*** Opening EXCERPTED RECORDS ***
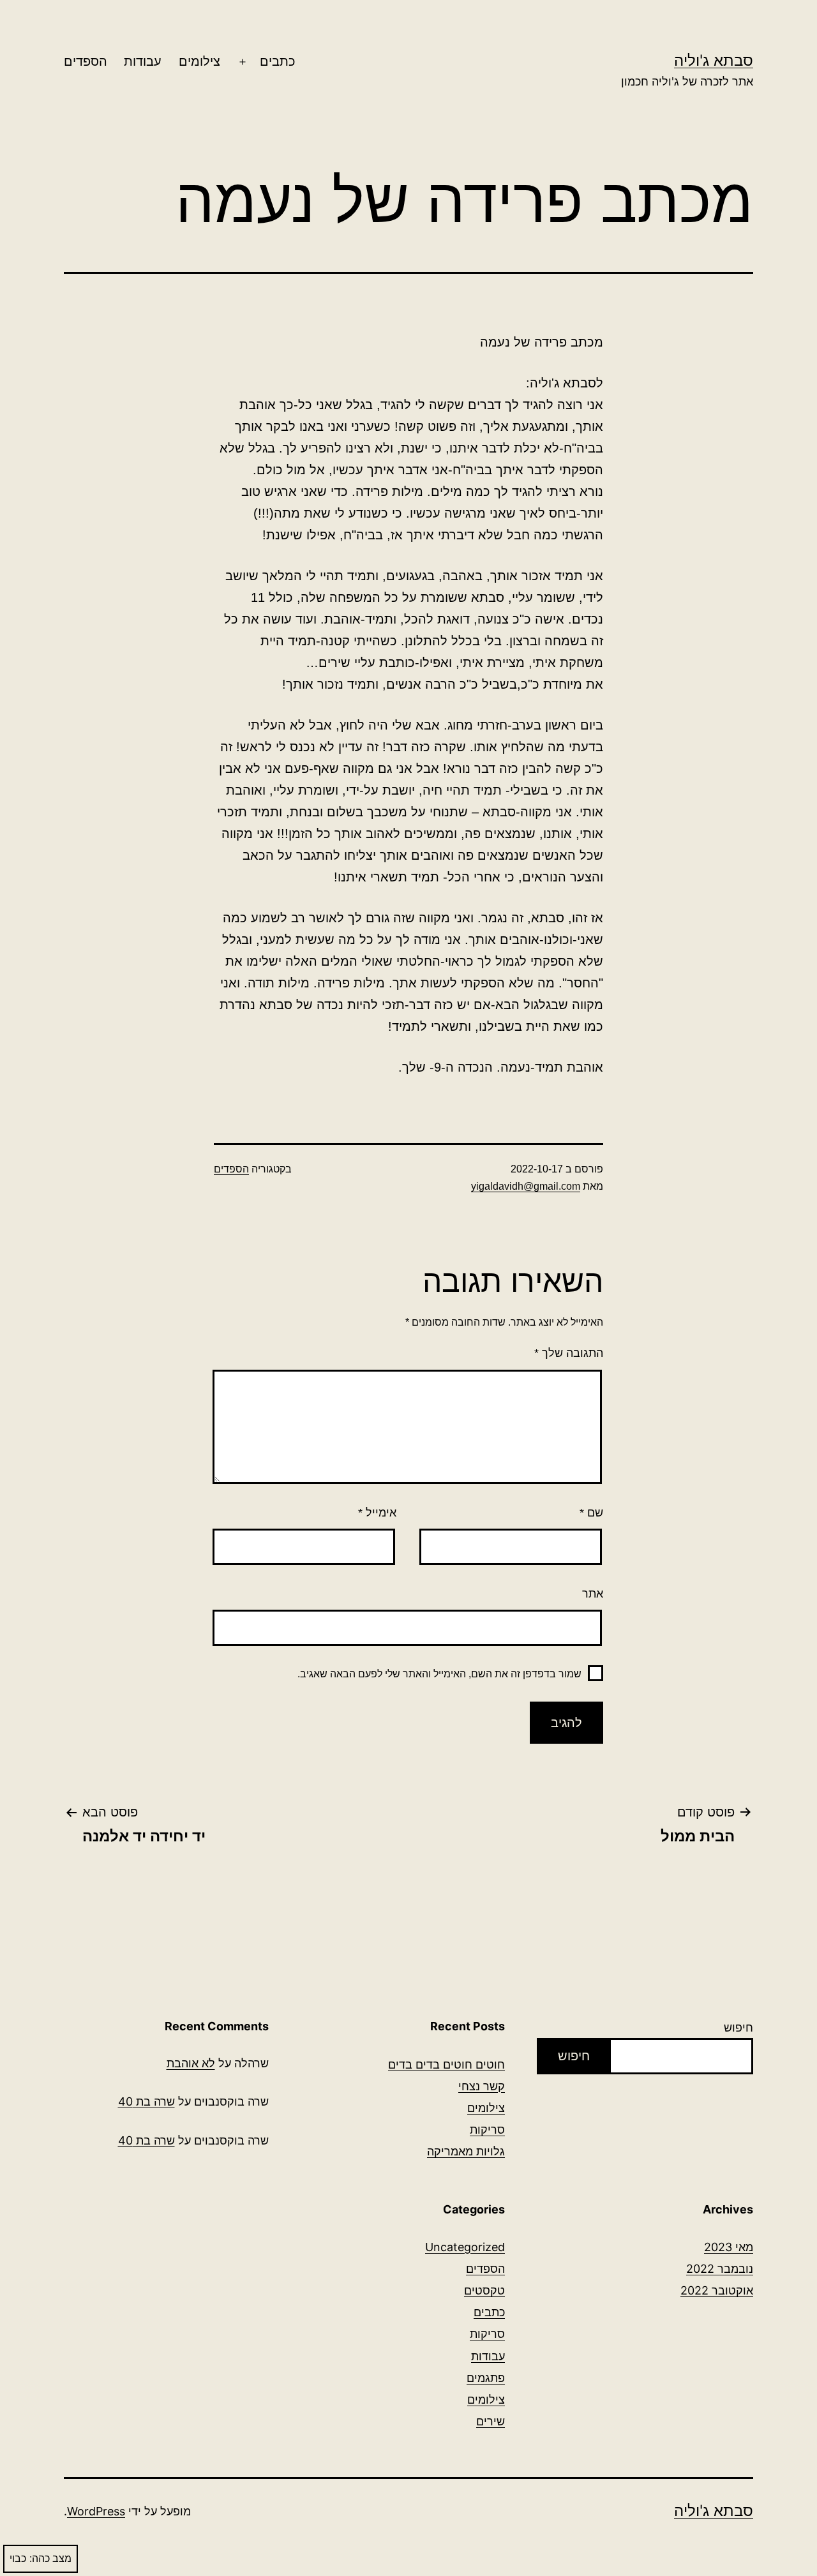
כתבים (278, 61)
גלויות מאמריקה (466, 2151)
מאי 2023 (728, 2247)
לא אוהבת (191, 2063)
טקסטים (484, 2290)
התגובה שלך (568, 1353)
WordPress (96, 2511)
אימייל (377, 1512)
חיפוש (738, 2027)
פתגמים (486, 2378)
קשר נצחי (481, 2086)
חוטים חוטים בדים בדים (446, 2064)
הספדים (85, 61)
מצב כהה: (50, 2558)
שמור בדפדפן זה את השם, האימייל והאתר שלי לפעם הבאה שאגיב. (439, 1673)
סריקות (487, 2129)
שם (591, 1512)
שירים (490, 2421)
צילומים (199, 61)
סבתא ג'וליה (713, 60)
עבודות (142, 61)
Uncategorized (465, 2247)
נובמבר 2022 (719, 2268)
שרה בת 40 (146, 2101)
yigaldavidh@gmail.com (525, 1186)
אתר (592, 1593)
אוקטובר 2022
*** Closing EXCERPTED RECORDS ***
__TASK__. Since the pictures don't belong in the copy, copy only the rest of the entries above exactly.

__RESPONSE__.
כתבים (278, 61)
גלויות מאמריקה (466, 2151)
מאי 2023 (728, 2247)
לא אוהבת (191, 2063)
טקסטים (484, 2290)
התגובה שלך (568, 1353)
WordPress (96, 2511)
אימייל (377, 1512)
חיפוש (738, 2027)
פתגמים (486, 2378)
קשר נצחי (481, 2086)
חוטים חוטים בדים בדים (446, 2064)
הספדים (85, 61)
מצב כהה: (50, 2558)
שמור בדפדפן זה את השם, האימייל והאתר שלי לפעם הבאה שאגיב. (439, 1673)
סריקות (487, 2129)
שם (591, 1512)
שירים (490, 2421)
צילומים (199, 61)
סבתא ג'וליה (713, 60)
עבודות (142, 61)
Uncategorized (465, 2247)
נובמבר 2022 (719, 2268)
שרה בת 40 (146, 2101)
yigaldavidh@gmail.com (525, 1186)
אתר (592, 1593)
אוקטובר 2022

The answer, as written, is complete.